The Supreme Court has significantly limited contributory liability of online services for copyright infringement. In Cox v. Sony Music Entertainment, the Court considered an appeal by internet service provider Cox Communications which music copyright owners accused of facilitating thousands of direct infringements by subscribers. A jury found Cox liable and awarded $1 billion in statutory damages, which the Fourth Circuit affirmed as to contributory liability. On March 25, 2026, the Supreme Court reversed. The Court held that when an online service provider knows of infringement by its customers but does not intend for its service to be used that way, nor encourage its customers to use the service to infringe, the provider cannot be liable for contributory infringement. The decision has important implications for the liability of online services of all kinds. Given that the contributory infringement principles discussed apply under the Patent Act, the decision could have a profound effect on patent cases as well.
Background
Cox Communications is an internet service provider with millions of subscribers. While Cox can track the IP addresses that correspond to its subscriber accounts, Cox has limited knowledge of who uses the services and how they use them. Many subscribers commit direct acts of copyright infringement by uploading digital copies of copyright-protected music and making them available for download.
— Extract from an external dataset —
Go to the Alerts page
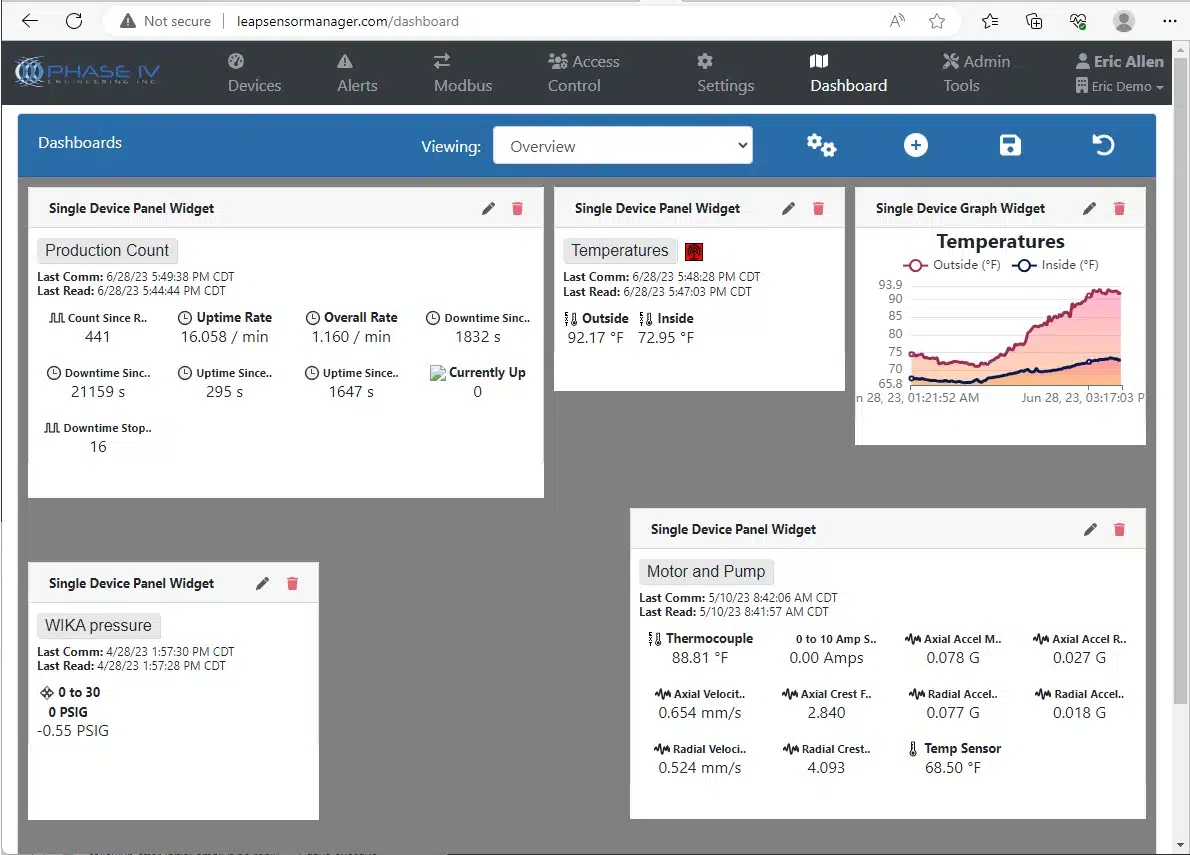This screenshot has width=1190, height=855. click(x=357, y=74)
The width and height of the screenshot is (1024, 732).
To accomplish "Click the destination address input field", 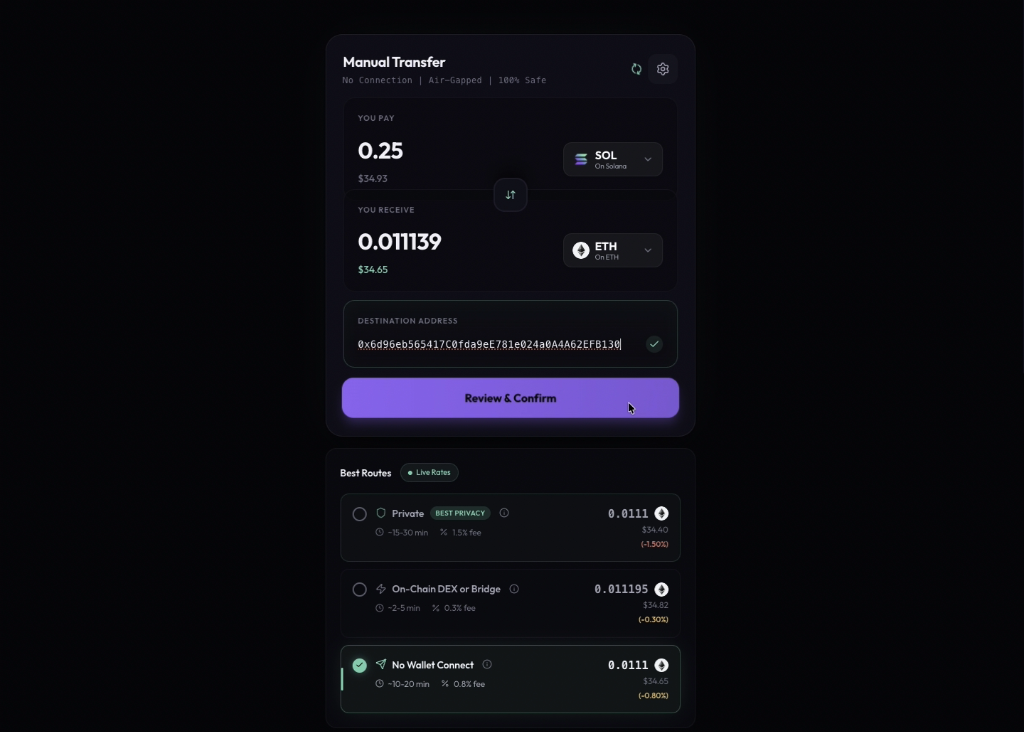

Sony Music Entertainment and other music copyright owners monitored infringing activity and sent Cox tens of thousands of takedown notifications. The notifications identified illegal uploads and downloads of copyrighted works and traced the infringing activity to particular IP addresses. Over a two-year period, the copyright owners sent Cox more than 100,000 notifications identifying infringing activity. The parties disputed Cox’s compliance with the Digital Millennium Copyright Act (“DMCA”) safe harbor: Sony argued that Cox terminated the accounts of only 32 subscribers during the claim period, while Cox argues that it acted on notices to end 98% of the identified infringements.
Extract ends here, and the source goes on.